** Given information **
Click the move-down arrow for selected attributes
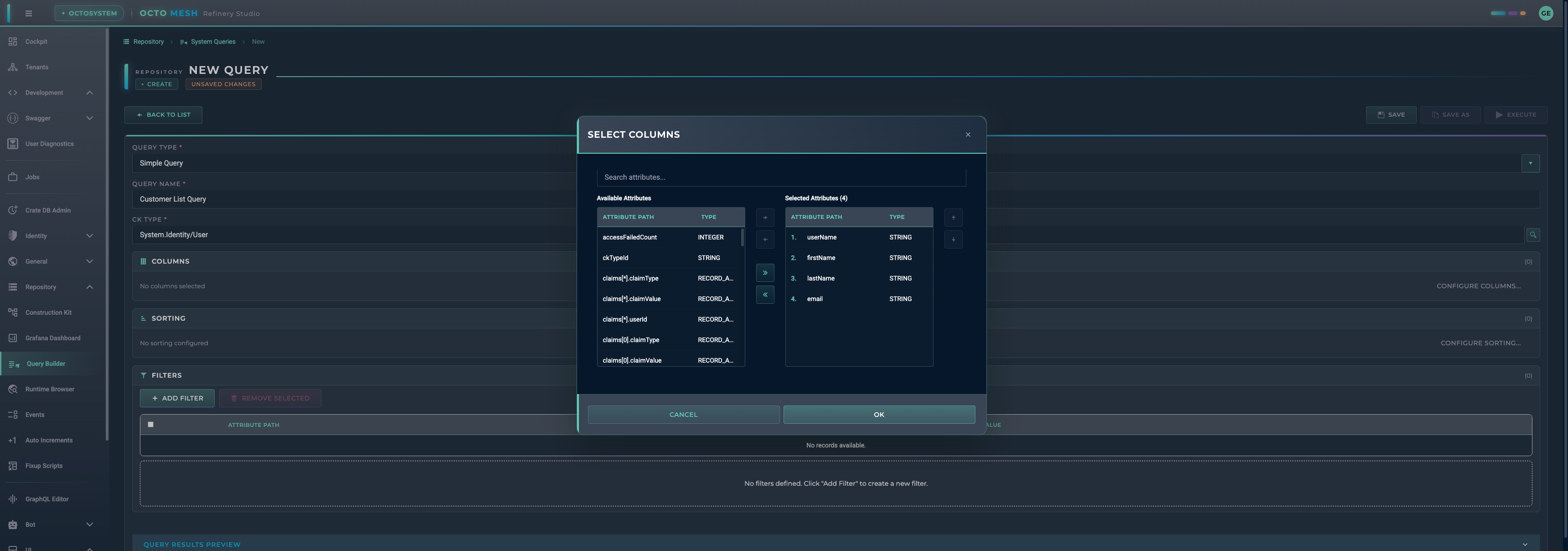 953,239
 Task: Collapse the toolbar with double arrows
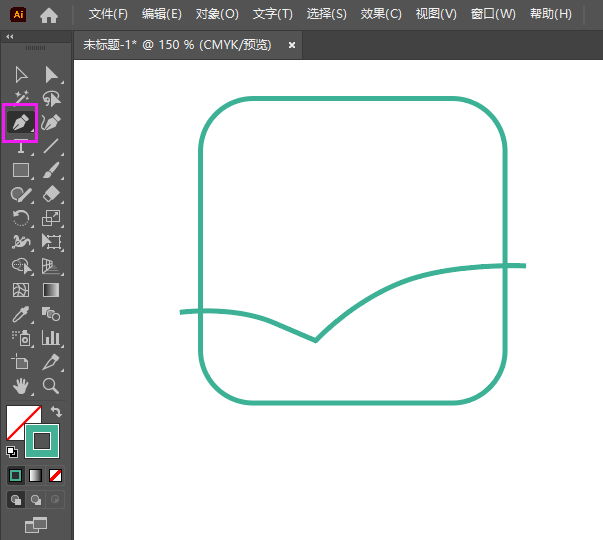(10, 36)
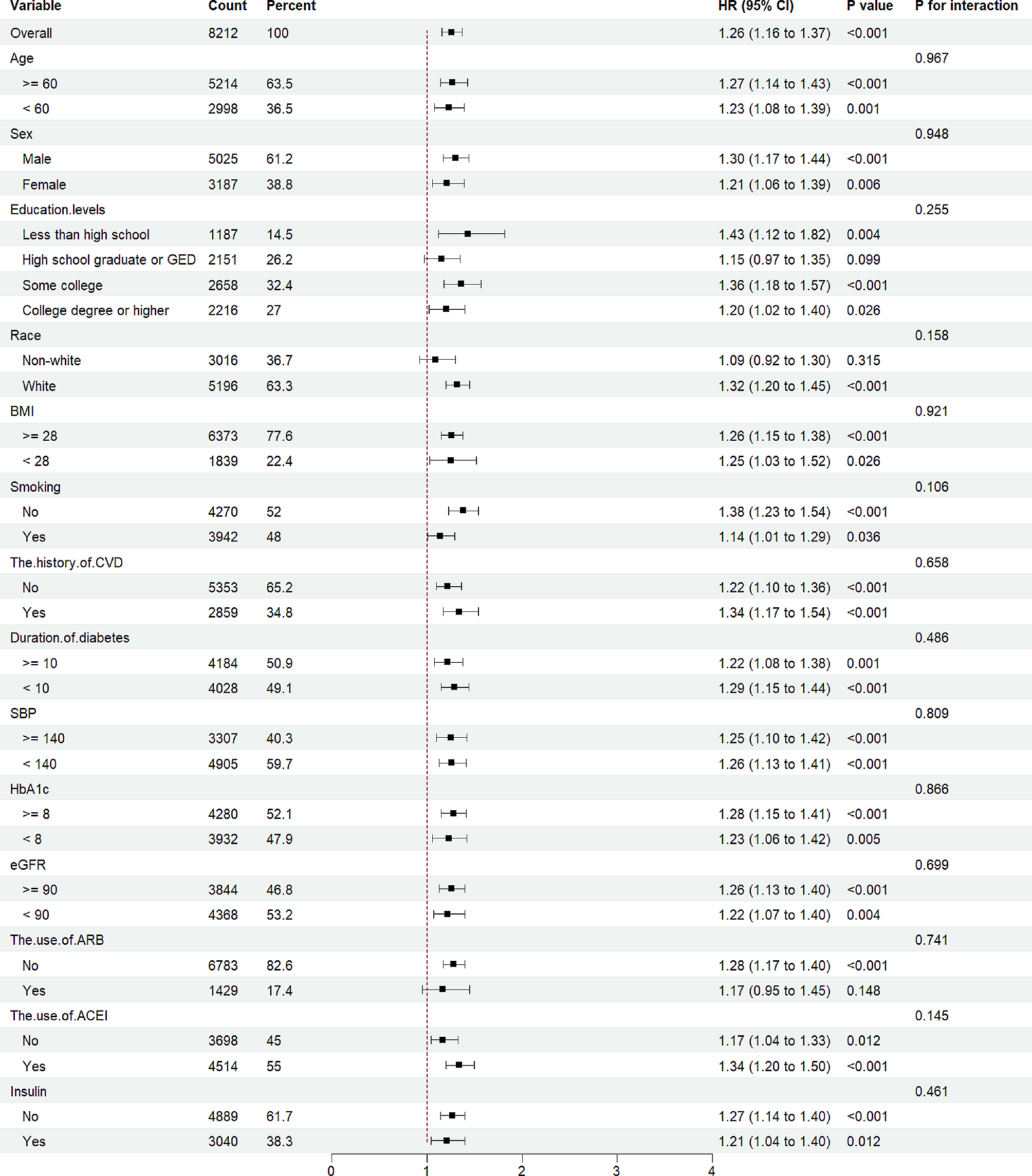Screen dimensions: 1032x1176
Task: Select the College degree or higher label
Action: pos(96,310)
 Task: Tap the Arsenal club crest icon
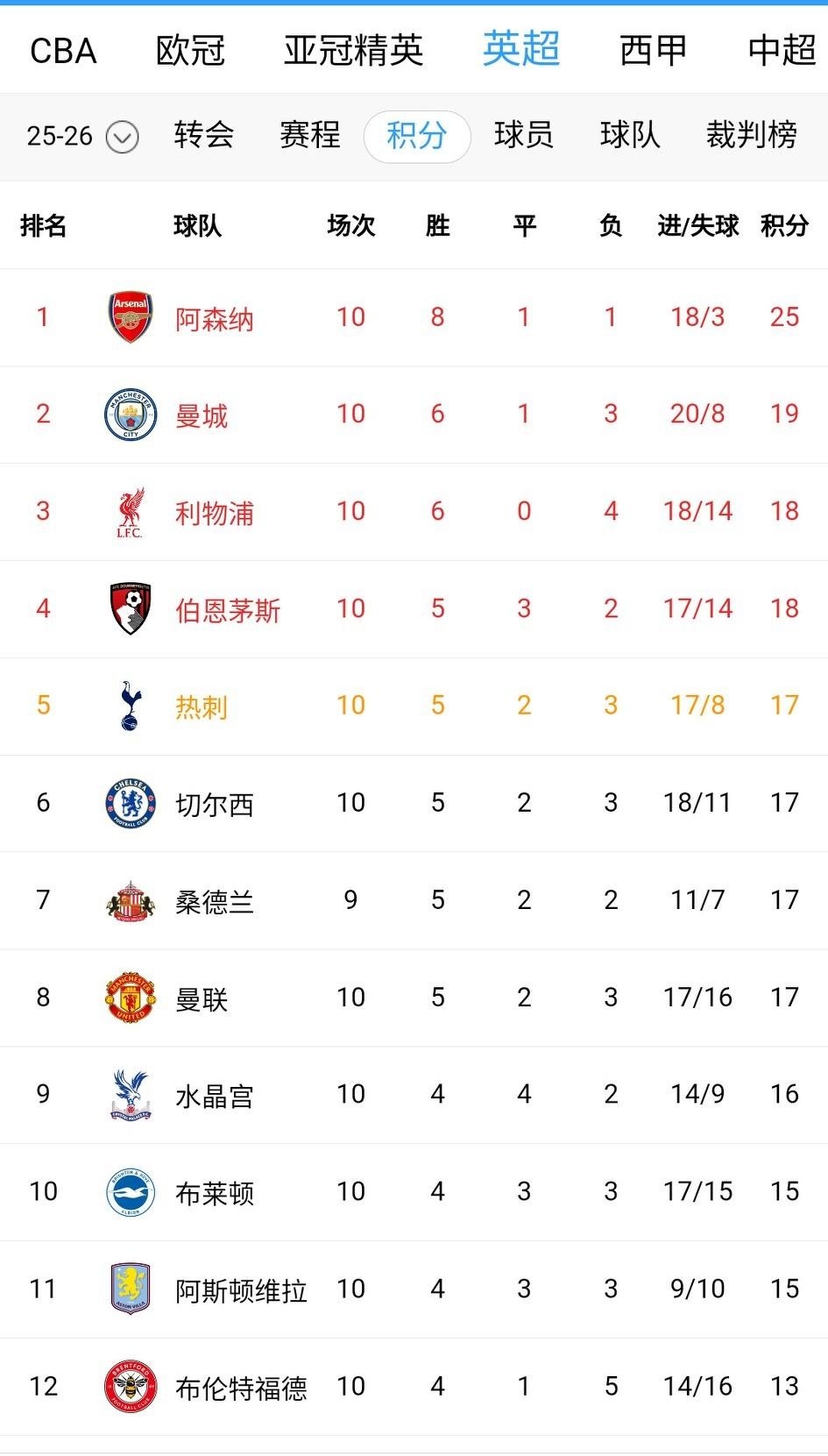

** What is required **
Return each of the rows above verbatim, leaving out the pictures.

** Solution to this problem **
Click the move-down arrow for selected attributes
 953,239
 Task: Collapse the toolbar with double arrows
(10, 36)
Screen dimensions: 1032x1176
Task: Select the College degree or higher label
Action: pos(96,310)
 Task: Tap the Arsenal club crest icon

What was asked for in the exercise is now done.